* _Activity_
Write out, word for word, every line from the one containing "Viewport: 1260px width, 842px height." through the last line of the records below, both ends included.

◆ ◆ ◆

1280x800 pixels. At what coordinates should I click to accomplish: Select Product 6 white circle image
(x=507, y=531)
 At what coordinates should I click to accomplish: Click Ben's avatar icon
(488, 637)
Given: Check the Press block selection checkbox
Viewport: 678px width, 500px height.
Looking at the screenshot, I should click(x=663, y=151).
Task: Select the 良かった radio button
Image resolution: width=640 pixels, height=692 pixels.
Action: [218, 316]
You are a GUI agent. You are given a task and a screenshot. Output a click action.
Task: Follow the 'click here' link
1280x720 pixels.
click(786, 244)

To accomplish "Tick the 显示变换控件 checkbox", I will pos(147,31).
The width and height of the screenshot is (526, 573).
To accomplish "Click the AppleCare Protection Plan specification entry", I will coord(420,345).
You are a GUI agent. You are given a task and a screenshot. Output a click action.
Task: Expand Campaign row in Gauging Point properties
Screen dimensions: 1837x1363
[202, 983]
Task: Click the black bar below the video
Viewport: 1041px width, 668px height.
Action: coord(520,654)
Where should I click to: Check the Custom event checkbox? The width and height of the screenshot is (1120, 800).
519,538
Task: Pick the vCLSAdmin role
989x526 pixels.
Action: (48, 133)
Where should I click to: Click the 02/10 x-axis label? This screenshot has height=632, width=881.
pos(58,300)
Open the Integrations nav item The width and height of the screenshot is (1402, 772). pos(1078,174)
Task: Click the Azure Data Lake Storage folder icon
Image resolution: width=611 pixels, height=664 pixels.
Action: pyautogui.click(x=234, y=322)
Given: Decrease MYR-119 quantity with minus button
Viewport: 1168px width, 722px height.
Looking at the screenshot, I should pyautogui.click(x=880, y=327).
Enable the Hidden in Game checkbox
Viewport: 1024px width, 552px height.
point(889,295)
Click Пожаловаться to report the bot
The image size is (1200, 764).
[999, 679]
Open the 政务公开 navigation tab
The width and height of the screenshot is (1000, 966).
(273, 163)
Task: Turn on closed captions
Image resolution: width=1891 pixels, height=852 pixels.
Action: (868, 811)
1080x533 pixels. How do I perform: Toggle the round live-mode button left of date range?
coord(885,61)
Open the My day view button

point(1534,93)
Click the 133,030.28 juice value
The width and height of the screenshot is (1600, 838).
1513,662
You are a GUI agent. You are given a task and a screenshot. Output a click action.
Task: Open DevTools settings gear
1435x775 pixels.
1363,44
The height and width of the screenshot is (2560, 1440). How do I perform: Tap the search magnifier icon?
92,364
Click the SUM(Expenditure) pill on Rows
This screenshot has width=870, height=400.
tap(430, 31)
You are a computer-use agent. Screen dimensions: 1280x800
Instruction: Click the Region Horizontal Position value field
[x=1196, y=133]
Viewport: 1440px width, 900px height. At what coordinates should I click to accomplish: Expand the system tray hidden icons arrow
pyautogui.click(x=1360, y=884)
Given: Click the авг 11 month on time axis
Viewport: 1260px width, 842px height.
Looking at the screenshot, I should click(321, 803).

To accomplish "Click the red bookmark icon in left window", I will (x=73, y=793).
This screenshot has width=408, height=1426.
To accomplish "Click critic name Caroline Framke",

◆ ◆ ◆

* _Response to this task_
Viewport: 1260px width, 842px height.
Looking at the screenshot, I should click(321, 803).

To accomplish "Click the red bookmark icon in left window", I will (x=73, y=793).
This screenshot has width=408, height=1426.
To accomplish "Click critic name Caroline Framke",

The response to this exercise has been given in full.